I have this really old Fujitsu Lifebook E2010 that I got for free some years ago.
It is a PIII class machine, with 1GB of ram and a 300ish GB HDD in it. It has ATI integrated AGP video, and an ESS Audiodrive based sound chip.
I THOUGHT this would make a decent DOS retrogaming system (Dosbox just doesn't cut it for some titles). But there's some issues.
1) Whoever designed this thing mixed an ALI/ULI northbridge with an ATI southbridge. As such, UMBPCI does not know what to do with it (and performance in XP is... bad.)
2) It has an Option Rom at CC00-CFFF that is a PXE bios, that is totally unnecessary.
3) The PCI chipset wants to hang on to the region between D000-DFFF, for nebulously defined reasons. There is nothing in the adapter space there. I checked.
4) The VGA bios is enormous. It occupies C000-CC00
5) The system bios is also enormous. It occupies E000-EFFF.
So, the memory map looks a bit like this. (VV= Video Bios, OO=Option Rom, BB=System Bios XX=theoretically free area held tightly by PCI chipset RR=Video RAM)
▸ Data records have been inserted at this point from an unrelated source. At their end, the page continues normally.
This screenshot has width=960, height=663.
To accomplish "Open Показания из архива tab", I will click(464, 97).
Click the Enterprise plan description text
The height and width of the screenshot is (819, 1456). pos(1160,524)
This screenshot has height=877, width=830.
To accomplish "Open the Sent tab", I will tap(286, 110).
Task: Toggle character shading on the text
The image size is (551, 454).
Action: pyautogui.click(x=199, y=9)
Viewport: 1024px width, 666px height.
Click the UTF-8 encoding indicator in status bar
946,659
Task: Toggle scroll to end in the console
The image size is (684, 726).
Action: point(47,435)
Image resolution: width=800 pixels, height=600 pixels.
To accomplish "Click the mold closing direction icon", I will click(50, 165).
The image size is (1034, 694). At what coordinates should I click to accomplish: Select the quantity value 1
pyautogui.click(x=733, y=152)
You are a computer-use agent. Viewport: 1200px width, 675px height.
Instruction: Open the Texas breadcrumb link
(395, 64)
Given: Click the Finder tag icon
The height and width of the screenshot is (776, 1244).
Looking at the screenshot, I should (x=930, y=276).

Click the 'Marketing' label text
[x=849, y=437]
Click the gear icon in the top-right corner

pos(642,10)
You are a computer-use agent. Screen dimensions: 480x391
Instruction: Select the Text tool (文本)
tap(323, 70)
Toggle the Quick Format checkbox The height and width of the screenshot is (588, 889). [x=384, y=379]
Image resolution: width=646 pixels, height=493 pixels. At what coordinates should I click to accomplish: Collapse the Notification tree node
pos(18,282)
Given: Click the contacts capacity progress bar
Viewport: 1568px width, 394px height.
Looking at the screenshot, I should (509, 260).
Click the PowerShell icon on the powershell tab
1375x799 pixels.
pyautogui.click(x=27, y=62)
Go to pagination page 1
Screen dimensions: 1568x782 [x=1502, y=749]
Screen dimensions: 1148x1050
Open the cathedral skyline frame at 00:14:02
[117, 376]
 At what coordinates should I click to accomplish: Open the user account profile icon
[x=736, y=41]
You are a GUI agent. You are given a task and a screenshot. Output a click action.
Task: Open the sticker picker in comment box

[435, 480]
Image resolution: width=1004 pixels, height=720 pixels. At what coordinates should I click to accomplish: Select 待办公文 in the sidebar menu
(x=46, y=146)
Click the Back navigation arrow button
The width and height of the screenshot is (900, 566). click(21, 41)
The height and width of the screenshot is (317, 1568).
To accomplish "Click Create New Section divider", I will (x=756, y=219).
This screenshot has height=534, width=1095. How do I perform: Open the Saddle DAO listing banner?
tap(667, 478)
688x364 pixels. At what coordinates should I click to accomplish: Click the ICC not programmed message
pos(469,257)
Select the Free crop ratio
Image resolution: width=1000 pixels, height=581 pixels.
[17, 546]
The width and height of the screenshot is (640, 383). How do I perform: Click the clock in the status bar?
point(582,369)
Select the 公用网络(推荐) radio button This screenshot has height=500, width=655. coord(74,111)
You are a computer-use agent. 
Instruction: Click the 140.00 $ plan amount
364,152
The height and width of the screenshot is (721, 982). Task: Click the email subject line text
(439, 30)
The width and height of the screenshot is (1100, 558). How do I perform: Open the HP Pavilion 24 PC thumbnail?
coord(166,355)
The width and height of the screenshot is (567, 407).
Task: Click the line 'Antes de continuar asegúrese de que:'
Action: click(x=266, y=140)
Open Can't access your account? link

(B000)RRRRRRRRRRRRRRRR(BFFF)
(C000)VVVVVVVVVVVVVVOO(CFFF)
(D000)XXXXXXXXXXXXXXXX(DFFF)
(E000)BBBBBBBBBBBBBBBB(EFFF)
If I include the "monochrome mode video ram area" (B7FF-BFFF), the PXE option ROM area (to forcibly unmap it, since it DOES NOTHING USEFUL!), Use the EMM386 Highscan option and forcibly remap the D000-DFFF area to make the PCI set let it go, I can get something like this (where UU=UMB, PP=Page frame, VV=Video bios, BB=System bios, and RR=video RAM)
At this moment, this is the absolute "BEST" I can squeeze out, and is so far the only way I could fit an EMS page frame in.
(B000)RRRRRRRRRRRRUUUU(BFFF)
(C000)VVVVVVVVVVVVVVUU(CFFF)
(D000)PPPPPPPPPPPPPPPP(DFFF)
(E000)UUBBBBBBBBBBBBBB(EFFF)
The UMB created in the monochrome video RAM area is barely big enough to hold MSCDEX, and too small to hold OAKCDROM.SYS.
EMM386.exe is required, as the MMU has to get involved to forcibly remap the forced include areas, otherwise a pageframe cannot be created, and the option ROM cannot be disabled. It eats a shitton of conventional memory (3kb. Yes, that really is a lot when you only have 640k total.)
The OAKCDROM.SYS is a hog as well, scarfing down 25k!!
There is ~9kb of free UMB, split between 2 ~4k areas (where the option rom was disabled, and at the top of the BIOS area, freed by the highscan option.)
If I switch to JEMM386.EXE from the freedos project, I should be able to claw a bit of conventional memory back (it's smaller than EMM386), switch to SHUSCDX.EXE instead of MSCDEX I should claw back some of the UMBs created in the monochrome RAM area, and if I switch to Acer's Atapi driver, I might be able to get that to fit in the remaining contiguous UMB along with SHUSCDX.
But now the question--
Does JEMM386 support forcible remapping like EMM386 does? Without the forced remapping, I can't get the PCI set to let go of the D000-DFFF needed to place the EMS page frame.